■ **Problem requirements**
Quote the rows below word for word, beginning at the line that contains "This screenshot has width=937, height=647." and continuing through the end of the rows.

BEGIN

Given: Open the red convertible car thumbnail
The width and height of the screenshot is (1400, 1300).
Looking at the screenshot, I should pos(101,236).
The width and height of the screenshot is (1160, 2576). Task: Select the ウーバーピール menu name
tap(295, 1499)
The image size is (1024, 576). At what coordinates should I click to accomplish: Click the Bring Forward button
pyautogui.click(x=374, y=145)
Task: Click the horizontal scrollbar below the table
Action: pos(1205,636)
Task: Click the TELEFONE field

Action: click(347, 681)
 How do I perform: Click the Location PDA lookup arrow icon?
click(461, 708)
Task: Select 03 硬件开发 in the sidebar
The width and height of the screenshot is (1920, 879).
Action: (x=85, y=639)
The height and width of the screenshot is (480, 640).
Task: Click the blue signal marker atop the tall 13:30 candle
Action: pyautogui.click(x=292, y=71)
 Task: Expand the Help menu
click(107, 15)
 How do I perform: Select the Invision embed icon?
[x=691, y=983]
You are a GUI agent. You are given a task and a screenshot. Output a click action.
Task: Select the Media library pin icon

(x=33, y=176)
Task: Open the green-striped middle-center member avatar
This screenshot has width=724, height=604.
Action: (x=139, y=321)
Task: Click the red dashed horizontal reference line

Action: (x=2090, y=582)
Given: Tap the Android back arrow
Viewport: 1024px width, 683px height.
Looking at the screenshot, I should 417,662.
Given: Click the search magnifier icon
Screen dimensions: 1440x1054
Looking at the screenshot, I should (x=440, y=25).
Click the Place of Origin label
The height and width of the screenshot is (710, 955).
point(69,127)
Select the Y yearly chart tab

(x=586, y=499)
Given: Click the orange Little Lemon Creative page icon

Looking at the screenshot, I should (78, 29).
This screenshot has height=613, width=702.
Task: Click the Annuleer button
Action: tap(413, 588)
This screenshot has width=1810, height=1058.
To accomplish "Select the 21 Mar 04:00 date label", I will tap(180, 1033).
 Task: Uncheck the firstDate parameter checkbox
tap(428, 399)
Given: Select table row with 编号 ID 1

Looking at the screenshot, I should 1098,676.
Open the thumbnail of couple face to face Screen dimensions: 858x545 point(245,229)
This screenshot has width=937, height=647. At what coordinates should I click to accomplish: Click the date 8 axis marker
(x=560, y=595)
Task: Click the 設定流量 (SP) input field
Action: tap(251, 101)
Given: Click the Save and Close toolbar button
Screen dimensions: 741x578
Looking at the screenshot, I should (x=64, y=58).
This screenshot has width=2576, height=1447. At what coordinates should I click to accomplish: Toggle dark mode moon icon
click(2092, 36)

END

■ **Answer for the task**
This screenshot has width=937, height=647. At what coordinates should I click to accomplish: Click the date 8 axis marker
(x=560, y=595)
Task: Click the 設定流量 (SP) input field
Action: tap(251, 101)
Given: Click the Save and Close toolbar button
Screen dimensions: 741x578
Looking at the screenshot, I should (x=64, y=58).
This screenshot has width=2576, height=1447. At what coordinates should I click to accomplish: Toggle dark mode moon icon
click(2092, 36)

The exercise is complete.